Top of Exercise material
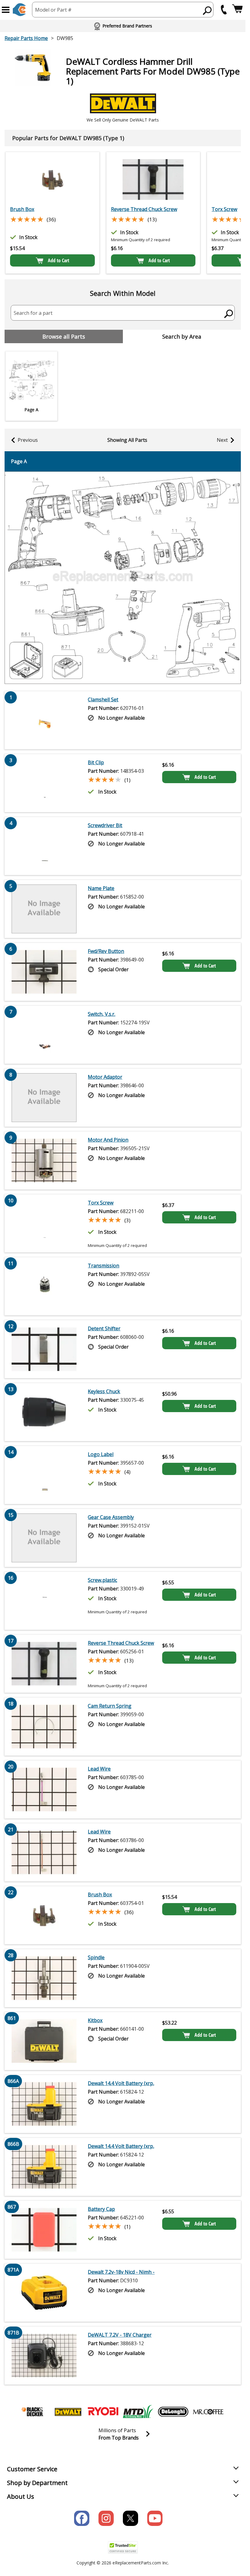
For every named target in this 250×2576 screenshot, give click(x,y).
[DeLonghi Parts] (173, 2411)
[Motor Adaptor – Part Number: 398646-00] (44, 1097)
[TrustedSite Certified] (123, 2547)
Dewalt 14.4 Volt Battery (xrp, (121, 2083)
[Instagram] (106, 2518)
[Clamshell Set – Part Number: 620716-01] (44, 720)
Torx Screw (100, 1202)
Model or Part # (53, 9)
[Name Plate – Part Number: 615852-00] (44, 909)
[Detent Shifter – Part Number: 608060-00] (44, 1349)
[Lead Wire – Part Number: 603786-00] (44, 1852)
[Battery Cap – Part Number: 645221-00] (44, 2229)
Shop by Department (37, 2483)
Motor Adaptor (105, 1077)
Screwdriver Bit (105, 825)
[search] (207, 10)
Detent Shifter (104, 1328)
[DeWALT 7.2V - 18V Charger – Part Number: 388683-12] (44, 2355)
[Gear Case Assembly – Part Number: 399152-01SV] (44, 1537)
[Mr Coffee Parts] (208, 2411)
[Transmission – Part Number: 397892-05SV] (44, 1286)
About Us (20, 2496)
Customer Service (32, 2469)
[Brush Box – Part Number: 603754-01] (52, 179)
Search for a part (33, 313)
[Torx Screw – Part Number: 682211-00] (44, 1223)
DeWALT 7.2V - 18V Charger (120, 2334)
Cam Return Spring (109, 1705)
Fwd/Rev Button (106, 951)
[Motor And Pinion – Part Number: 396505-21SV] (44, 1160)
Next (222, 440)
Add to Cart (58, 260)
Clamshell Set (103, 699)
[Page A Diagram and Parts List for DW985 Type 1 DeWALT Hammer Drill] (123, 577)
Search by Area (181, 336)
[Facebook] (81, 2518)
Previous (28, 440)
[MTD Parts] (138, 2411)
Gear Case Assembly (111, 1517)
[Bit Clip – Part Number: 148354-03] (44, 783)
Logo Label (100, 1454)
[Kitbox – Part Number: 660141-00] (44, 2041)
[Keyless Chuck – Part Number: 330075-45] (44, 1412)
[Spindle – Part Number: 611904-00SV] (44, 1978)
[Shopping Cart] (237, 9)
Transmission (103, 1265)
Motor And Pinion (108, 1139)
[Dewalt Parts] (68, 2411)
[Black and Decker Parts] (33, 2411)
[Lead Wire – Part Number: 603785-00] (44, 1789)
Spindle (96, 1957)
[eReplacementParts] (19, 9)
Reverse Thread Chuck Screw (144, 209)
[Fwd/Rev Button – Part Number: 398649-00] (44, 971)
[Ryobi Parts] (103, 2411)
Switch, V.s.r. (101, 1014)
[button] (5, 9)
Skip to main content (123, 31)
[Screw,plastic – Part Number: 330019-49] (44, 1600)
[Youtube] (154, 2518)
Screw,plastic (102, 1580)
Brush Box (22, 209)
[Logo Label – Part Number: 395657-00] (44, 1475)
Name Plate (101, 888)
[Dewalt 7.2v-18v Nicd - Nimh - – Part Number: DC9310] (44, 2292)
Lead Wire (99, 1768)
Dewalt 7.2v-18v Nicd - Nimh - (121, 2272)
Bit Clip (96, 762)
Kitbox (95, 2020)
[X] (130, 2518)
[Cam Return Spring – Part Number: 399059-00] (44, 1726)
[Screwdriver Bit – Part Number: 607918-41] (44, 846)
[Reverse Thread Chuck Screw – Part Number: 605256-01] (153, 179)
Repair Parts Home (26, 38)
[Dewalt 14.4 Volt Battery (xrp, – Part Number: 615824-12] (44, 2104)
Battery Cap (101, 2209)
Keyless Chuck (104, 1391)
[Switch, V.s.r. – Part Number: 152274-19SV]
Bottom of Exercise material
Please count the lines of the entries above that include "Brush" and give only the total.

2